Service Metadata Entity Types
Metadata entities are the data assets stored in and operations generated by services running on the cluster. Users with the appropriate permissions (Metadata and Lineage Viewer, Full Administrator) can view metadata entities in the Cloudera Navigator console or by using the APIs.
The Cloudera Navigator console includes entities extracted from services that are enabled for integration with Navigator Metadata Service.
Navigator creates the following entities from metadata extracted from these services:
Service | Navigator Entity Types Created from Metadata |
---|---|
HDFS | directory, file |
HiveServer2 | database, table, field, operation, operation_execution, sub_operation, partition, view |
Impala | operation, operation_execution, sub_operation |
Mapreduce (v1 and v2) | operation, operation_execution |
Oozie | operation, operation_execution |
Pig | operation, operation_execution |
Spark (v1 and v2) | operation, operation_execution |
Sqoop (v1) | operation, operation_execution, sub_operation |
YARN | operation, operation_execution |
Cluster | cluster_template,cluster_instance |
S3 | file, s3bucket |
Hive Operations and Cloudera Navigator Support Matrix
The table below lists Hive DDL and DML statements and whether Cloudera Navigator supports the operation with metadata and lineage extraction.

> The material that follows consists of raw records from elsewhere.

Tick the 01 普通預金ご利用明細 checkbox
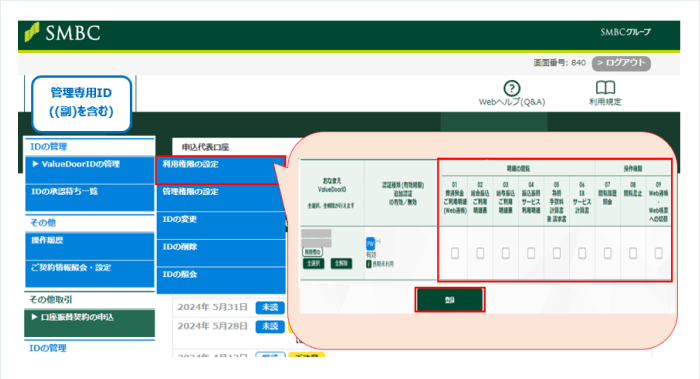The width and height of the screenshot is (700, 379). click(454, 254)
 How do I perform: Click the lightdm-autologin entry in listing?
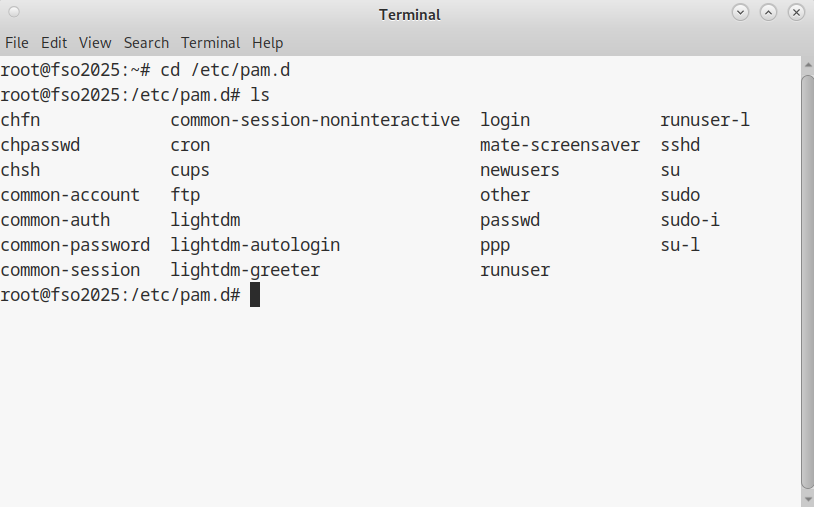point(255,245)
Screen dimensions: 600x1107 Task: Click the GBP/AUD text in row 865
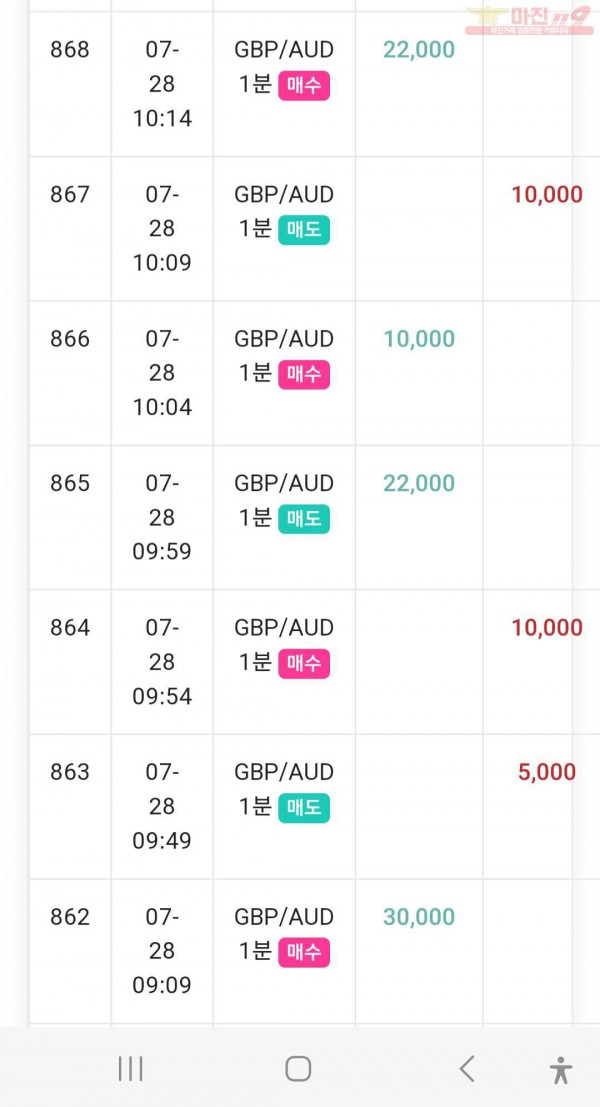point(284,484)
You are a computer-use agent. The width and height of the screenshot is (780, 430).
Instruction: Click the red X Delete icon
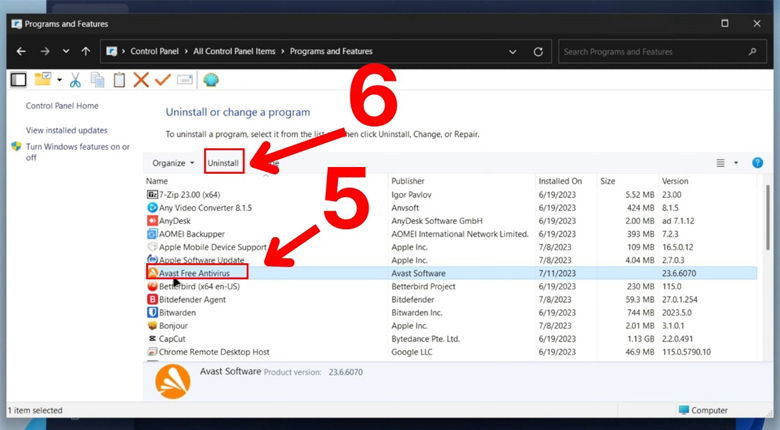(x=141, y=79)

Hive operations | Cloudera Navigator Metadata Support | Comment |
---|---|---|
Abort | Operation does not generate data flow. | |
Alter Table/Partition/Column | ALTER TABLE RENAME TO does not create query entity. ALTER TABLE CHANGE column name does not create query entity. . ALTER commands do not result in lineage relationships. | |
Create Table | ||
Create/Drop Macro | Operation does not generate data flow. | |
Create/Drop/Alter Index | Operation does not generate data flow. | |
Create/Drop/Alter View | Operation does not generate data flow. | |
Create/Drop/Alter/Use Database | Operation does not generate data flow. | |
Create/Drop/Grant/Revoke Roles and Privileges | Operation does not generate data flow. | |
Create/Drop/Reload Function | Operation does not generate data flow. | |
DELETE | Requires ACID support. Hive ACID not supported. | |
Describe | Operation does not generate data flow. | |
Drop/Truncate Table | ||
EXPORT | Known Issue. . External tables can be exported to HDFS but Cloudera Navigator does not create a query entity for the EXPORT. | |
IMPORT | Known Issue. External tables can be imported from HDFS but Cloudera Navigator does not create a query entity for the IMPORT. | |
INSERT data into Hive Tables from queries | ||
INSERT data into the filesystem from queries | ||
INSERT values into tables from SQL | ||
LOAD | Known Issue. LOADing a CSV from HDFS into an existing Hive table does not generate lineage. | |
MERGE | Requires ACID support. Hive ACID not supported. | |
MSCK REPAIR | Tables track their respective partitions. Queries to create or repair partitions using MSCK are not captured as query entities. | |
Show | Operation does not generate data flow. | |
UPDATE | Requires ACID support. Hive ACID not supported. |
Cloudera Navigator extractor for Hive does not support all Hive statements, specifically these:
- Table-generating functions
- Lateral views
- Transform clauses
- Regular expressions (regex) in SELECT clause
Hive queries that include any of the above will prevent lineage diagrams from completing successfully.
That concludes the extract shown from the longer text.